Cenário bem distinto aconteceu na Escócia. Com o maior comparecimento eleitoral para o pleito regional, também estabelecido em 1999, os independentistas do Partido Nacional Escocês, liderados por Nicola Sturgeon, levaram 47,7% do voto total, conquistando 64 assentos dos 129, ou seja, apenas um abaixo da maioria absoluta sem necessidade de coalizão.
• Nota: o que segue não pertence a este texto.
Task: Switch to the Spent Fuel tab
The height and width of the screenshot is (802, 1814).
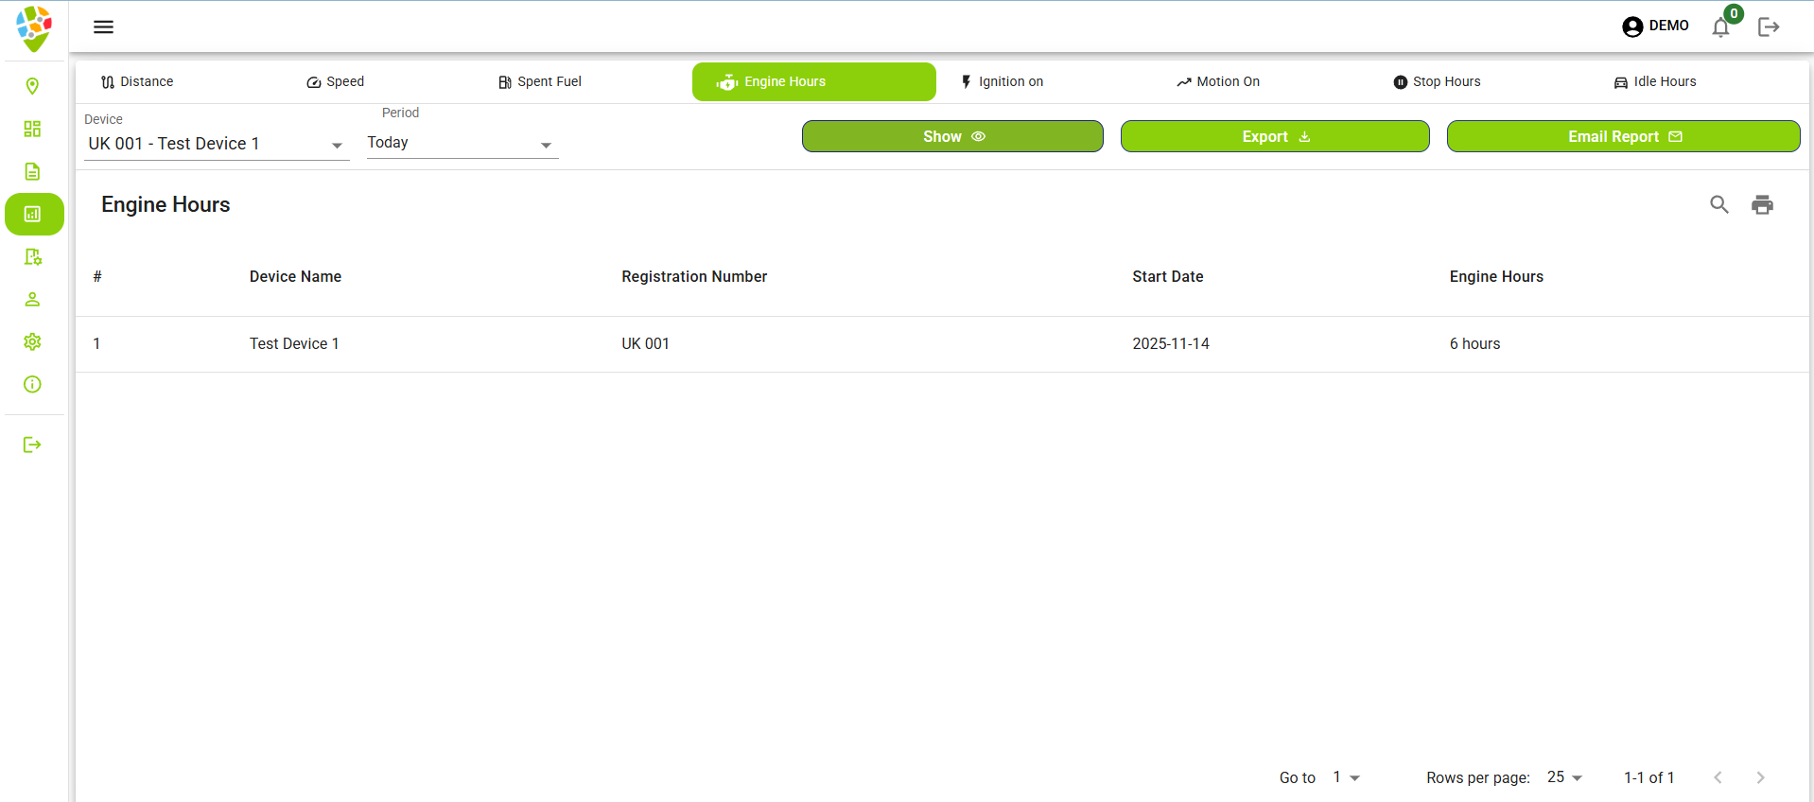Action: click(539, 82)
Conservadores ficaram em segundo, com 31 assentos, trabalhistas em terceiro, com 22, verdes, outros ganhadores do pleito, com oito e liberais-democratas com quatro. O novo partido nacionalista Alba, o nome medieval da Escócia, teve apenas 1,66% dos votos e não elegeu representantes.

Oras, se faltou um assento, o que garante maioria pró-independência? O fato de que o partido verde escocês também é independentista. Nicola Sturgeon já declarou que "Aparentemente, não há dúvida de que haverá uma maioria pró-independência neste Parlamento" e que “Simplesmente não há justificativa democrática para Boris Johnson, ou quem quer que seja, tentar bloquear o direito do povo escocês de escolher seu próprio futuro”. Uma referência ao fato de que Boris Johnson é contra um novo referendo pela independência escocesa e que isso seria “rasgar o país”.

O voto escocês é clivado regionalmente, com a maioria dos votos dos dois partidos tradicionais contra a independência, conservadores e trabalhistas, concentrados ao sul, na região da fronteira e alvo de colonização inglesa nos séculos XVI ao XVIII. Sturgeon, prevenida, já avisou que um referendo somente será organizado após a pandemia. Boris afirma que apenas juntos os países do Reino Unido conseguem superar os desafios do pós-pandemia. De um lado, estão os escoceses que se sentem traídos pelo Brexit, já que votaram contra a separação escocesa em 2014 justamente para continuar na União Europeia. Do outro, os unionistas, tanto escoceses quanto ingleses, que defendem essa bandeira por tradição, por questões econômicas e também estratégicas.

O fato é que o Brexit abriu uma caixa de Pandora no destino do Reino Unido e seus domínios. Contextos que pareciam apaziguados foram trazidos novamente à tona, aos gritos engasgados, seja por pessoas se sentirem prejudicadas, seja por pessoas querendo aproveitar a situação. O conflito na Irlanda, o independentismo escocês, a disputa com a Espanha por Gibraltar, a fronteira marítima no canal da Mancha, dentre outros. Nos domínios britânicos, o republicanismo cresce, desde Barbados até a Nova Zelândia. Até a situação se estabilizar, serão muitos percalços, e o preço talvez não valha a pena.